The front door opened and Matt’s teenage son, River, sloped in with their pug dog, Buster, and hovered behind Emily and Annie.
‘What happened to you?’ Matt asked, glancing round Annie to see him.
‘Nothing, I was on the phone,’ River mumbled. ‘Can I go to the loo?’
‘Yes,’ Emily said, mimicking his grumpy teenage voice, but he didn’t find it funny, staring back at her blankly. Pretending to be chastised, she waved her hand in the direction of the bathroom and he slouched off, the dog trotting behind him, the spotlights along the corridor changing colour from red to blue to green as he went.
‘What’s wrong with him?’ Emily asked after he’d gone.
‘Girl trouble,’ Annie said. ‘He won’t talk about it.’
‘Ah, poor River.’ Emily did a sympathetic laugh.
‘Poor us, more like!’ Matt rolled his eyes as they walked through into the kitchen. ‘He’s a nightmare to live with.’
‘Don’t!’ Emily bashed him in the chest. ‘Young love is really hard.’
Matt just shook his head as if he’d had enough of it all and then whistled when he saw the kitchen. ‘Wow!’ he said, and went over to prod one of the huge leopard-print high stools bolted to the ground around a white island pod.
Emily put her hands over her eyes. ‘I know.
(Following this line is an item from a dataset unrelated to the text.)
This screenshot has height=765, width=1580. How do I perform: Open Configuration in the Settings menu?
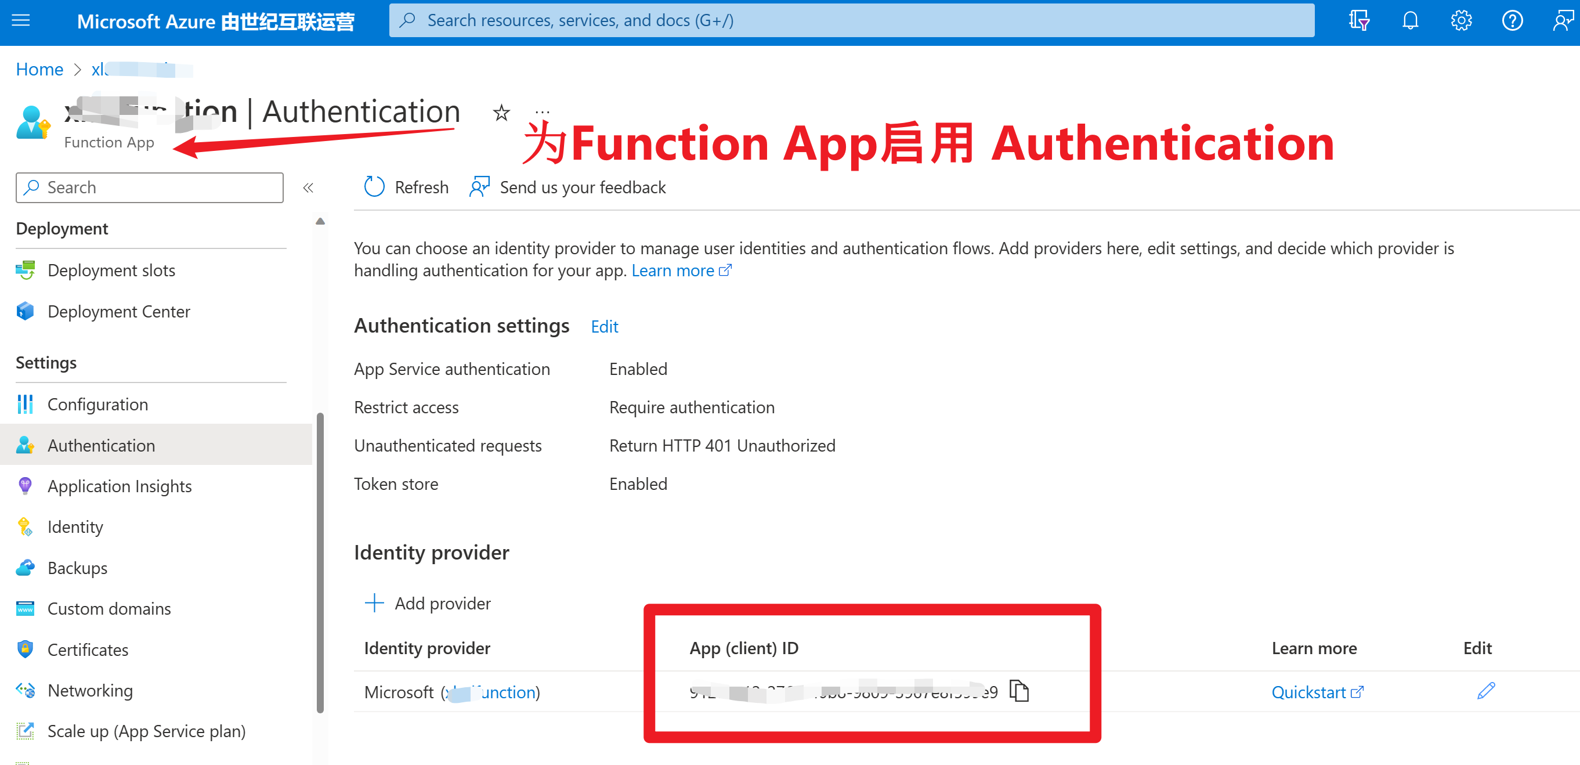point(98,404)
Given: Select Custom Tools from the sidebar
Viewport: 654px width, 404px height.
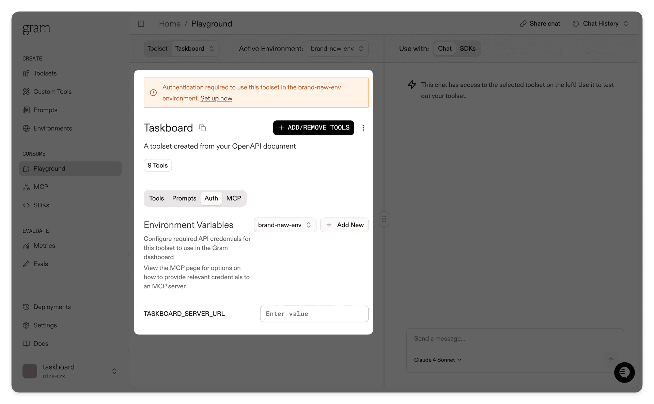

It’s hideous,’ she said, remembering the open wooden shelves covered in Bernard’s paraphernalia from various trips abroad, the white pillar-box tiles, the Aga that they’d taken turns to see how long they could sit on as teenagers, the big wooden table covered with Bernard’s make-up equipment – tool-box style boxes filled with tubes of foundation, plastic pots of lipstick and glosses, tubes of mascara and leather pouches for brushes that were stained and marked from use. She remembered the first time he’d done her make up – the flick of the eyeliner, ‘ Follow the line of the bottom lash and fill in the curl from the top’ , the Russian Red on her lips, the tiny splodge of colour on the apple of her cheeks, ‘ You could be in the pictures, my dear.’